Pour les femmes aiment tant la natation

Traduction d'un article publié ici. MNC n'est aucunement en lien avec les livres décrits dans cet article.

Fouler l’eau, couler comme une roche ou surfer sur la vague : il y a quelque chose à propos de l’eau qui nous inspire des métaphores sur la vie. Cela pourrait être une des raisons pourquoi tant de personnes trouvent un apaisement avec la natation lorsque la vie devient plus difficile, et pourquoi les biographies de nageurs, dans lesquelles on raconte la lutte contre des lacs glacés, des courses en rivière et des traversés d’océan tout en ayant une réflexion sur la vie, sont récemment devenues si populaires.

Ces livres reflètent une tendance, particulièrement forte en Angleterre, à délaisser la natation en piscine pour la nage en eau libre. La « natation sauvage » est surtout populaire chez les femmes. Jenny Landreth écrit des articles sur la natation pour The Guardian et a dernièrement publié un guide qui recueille les meilleurs endroits pour nager à Londres. Son nouveau livre, « Swell », entremêle sa propre histoire avec l’histoire de femmes pionnières, les « suffragettes de la natation », qui ont accompli des exploits incroyables et ont ouvert le chemin pour les générations futures.

« En sachant toutes les restrictions et les mythes, il est incroyable que nous ayons réussi à aller dans l’eau », écrit-elle. Jenny Landreth dénonce les vieilles histoires aux messages misogynes : les sirènes étaient des tentatrices diaboliques qui attiraient les marins vers un cimetière marin; à l’ère médiévale, les femmes étaient considérées comme des sorcières si elles pouvaient flotter sans même nager.

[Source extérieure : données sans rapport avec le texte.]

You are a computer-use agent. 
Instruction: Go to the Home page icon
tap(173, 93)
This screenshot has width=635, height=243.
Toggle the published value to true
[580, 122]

La modestie entravait les femmes de l’ère victorienne, mais elles nageaient tout de même. La « machine de baignade », une simple « cabane de jardin sur roue », était amenée jusqu’au bord de la mer pour que les femmes ne soient pas vues en costume de bain. En 1892, le « Gentlewoman’s Book of Sport » décrivait une femme qui nageait vêtue d’un corset, une lourde robe, des bottes, un chapeau et des gants qui traînait son parapluie.
La natation est par la suite devenue plus libre. La baignade mixte a été permise sur les plages britanniques en 1901. Les femmes ont gagné le droit de nager dans les piscines publiques, appris à nager correctement, créé des costumes de bain appropriés et ont même commencé à compétitionner contre les hommes. La première femme à traverser la Manche à la nage fut Gestrude Ederle en 1926. Elle a fracassé le record par près de 2 heures, et son père l’a récompensée en lui offrant une voiture de sport rouge.

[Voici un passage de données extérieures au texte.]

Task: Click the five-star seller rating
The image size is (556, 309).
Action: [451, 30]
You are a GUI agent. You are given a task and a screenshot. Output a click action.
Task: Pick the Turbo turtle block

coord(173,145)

Selon Landreth, le droit de nager est étroitement lié à la lutte pour l’égalité, non seulement des sexes, mais également celle des classes. Elle brille lorsqu’elle écrit sur les nageurs du passé et elle a accompli un minutieux travail d’entrevue avec d’autres nageurs. Une approche plus poétique est nécessaire pour en venir au cœur du sujet. On retrouve une telle approche dans le mémoire touchant d’une nouvelle auteure, Ruth Fitzmaurice. « I Found My Tribe » est un récit de sa vie lorsqu’elle devait s’occuper de son mari, qui a reçu un diagnostic de maladie neuromotrice, tout en élevant 5 jeunes enfants. Elle y décrit les jours qui sont devenus un ballet de soignants et d’infirmières, le fossé qui se creusait entre elle et son mari, chacun prisonnier de leur propre monde, puis la dépression qui s’est emparée d’elle.

Ce qui a sauvé Ruth Fitsmaurice est le club de natation « Tragic Wives », qui a été fondé avec des amies dont les combats les ont rendues « cruellement conscientes de la beauté et de la tristesse de cette vie ». Pour récupérer les anciennes traditions, elle les voit comme des « sirènes déesses » qui nagent au clair de lune et utilisent le froid de l’eau pour se sentir vivantes. Leurs cicatrices et leurs veines éclatées se « prélassent sous la lune » et elles « plongent avec le cœur battant », bondissant et suivant « le pouls de la nature ». Fitzmaurice met la passion dans l’argument de Landreth sur la raison de l’amour de la natation chez les femmes : « Comme l’ondulation des vagues, l’excitation du plongeon, la bouffée de froid… c’est le moment pendant lequel nous sommes les plus libres ».